Il primo viaggio in Bosnia dieci anni fa. E poi molti altri a seguire e sempre un lancinante sentimento di nostalgia. Riceviamo e volentieri pubblichiamo

03/11/2014 -  Bianca Maria Torri

Sono ormai passati 10 anni da quel freddo gennaio in cui per la prima volta andai in Bosnia con un piccolo gruppo di volontari; viaggio che mi ero letteralmente dovuta conquistare, vista la contrarietà dei miei genitori ("E' pericoloso, ci sono le mine") e la perplessità di molti amici ("Ma che ci vai a fare?"). Inutile dire che fu amore a prima vista per quella terra, per la sua storia e per la sua gente.

A quella prima volta sono seguiti molti altri viaggi ed attività immortalati in decine di foto che ogni tanto torno a sfogliare. Chiamano "mal di Balcani" questo misto di nostalgia, di ricordi di esperienze vissute e relazioni intrecciate che affiorano nella mente nei momenti più impensati.

Il mio "Mal di Balcani" si compone di tante piccole immagini raccolte in questi numerosi viaggi:

Kolači i rakija, il simbolo dell'ospitalità bosniaca. Non mancavano mai ogni volta che si entrava a casa di qualcuno semplicemente per salutare o per passare un po' di tempo in compagnia, anche quando le comprensibili difficoltà linguistiche ci permettevano solo di comunicare a sorrisi ed abbracci.

Buio, boschi e rovine. La prima volta arrivammo con il buio, pochissimi lampioni. Era più la luce della luna a farci da guida sulla stradina sterrata in mezzo ai boschi, costeggiata di quel che rimaneva di interi villaggi. Un brivido mi percorreva la schiena di fronte a quello scenario, segno di una desolazione che spero non si debba ripetere più.

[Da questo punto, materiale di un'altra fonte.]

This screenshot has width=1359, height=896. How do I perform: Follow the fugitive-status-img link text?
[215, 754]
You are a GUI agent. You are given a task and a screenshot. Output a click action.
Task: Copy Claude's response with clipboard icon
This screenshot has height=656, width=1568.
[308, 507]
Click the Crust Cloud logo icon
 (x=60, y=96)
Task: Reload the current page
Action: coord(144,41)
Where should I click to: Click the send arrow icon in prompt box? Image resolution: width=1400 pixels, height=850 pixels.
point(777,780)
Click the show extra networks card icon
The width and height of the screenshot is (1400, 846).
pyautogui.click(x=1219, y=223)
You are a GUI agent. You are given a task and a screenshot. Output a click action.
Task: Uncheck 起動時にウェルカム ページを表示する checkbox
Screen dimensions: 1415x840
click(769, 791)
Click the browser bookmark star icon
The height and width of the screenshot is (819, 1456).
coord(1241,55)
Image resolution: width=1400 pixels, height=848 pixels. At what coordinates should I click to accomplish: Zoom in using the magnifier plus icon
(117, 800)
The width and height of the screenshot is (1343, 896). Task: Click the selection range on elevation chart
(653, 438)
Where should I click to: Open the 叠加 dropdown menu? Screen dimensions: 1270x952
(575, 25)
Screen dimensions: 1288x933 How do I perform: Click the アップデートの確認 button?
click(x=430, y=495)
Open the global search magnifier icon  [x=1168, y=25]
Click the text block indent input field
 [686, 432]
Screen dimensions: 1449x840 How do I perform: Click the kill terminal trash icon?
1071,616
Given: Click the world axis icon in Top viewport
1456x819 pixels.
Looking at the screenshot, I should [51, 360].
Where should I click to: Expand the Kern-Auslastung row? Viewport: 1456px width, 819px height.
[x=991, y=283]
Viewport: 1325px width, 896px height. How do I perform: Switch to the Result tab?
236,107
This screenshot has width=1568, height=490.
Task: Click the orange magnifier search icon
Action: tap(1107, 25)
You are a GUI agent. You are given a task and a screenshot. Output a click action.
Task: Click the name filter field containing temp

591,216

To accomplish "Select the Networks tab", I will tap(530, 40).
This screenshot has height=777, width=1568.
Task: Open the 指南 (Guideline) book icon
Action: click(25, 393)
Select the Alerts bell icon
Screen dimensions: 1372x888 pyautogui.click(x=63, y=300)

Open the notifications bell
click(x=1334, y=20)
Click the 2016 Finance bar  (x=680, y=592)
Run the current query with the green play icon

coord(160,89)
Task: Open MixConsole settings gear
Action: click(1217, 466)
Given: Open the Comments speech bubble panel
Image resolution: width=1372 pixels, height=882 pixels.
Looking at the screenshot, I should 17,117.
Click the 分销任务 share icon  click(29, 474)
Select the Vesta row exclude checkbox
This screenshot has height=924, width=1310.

Mattoni, pala e polvere. Pomeriggi passati a riassestare (vanamente?) strade sterrate e ruderi fianco a fianco con gli abitanti del villaggio, armati di buon cuore più che di capacità tecniche...

"Nema problema", nessun problema. L'ho sentita talmente tante volte che me l'ero persino fatta scrivere su una maglietta in uno dei negozietti per turisti che affollano la Baščaršija di Sarajevo. Accettazione passiva che "le cose debbano proprio andare così" o saggezza con cui approcciarsi alle fatiche della vita?

"Mir i dobro", pace e bene. La scritta all'ingresso del convento francescano di Plehan ed anche il mio augurio per questa bellissima terra.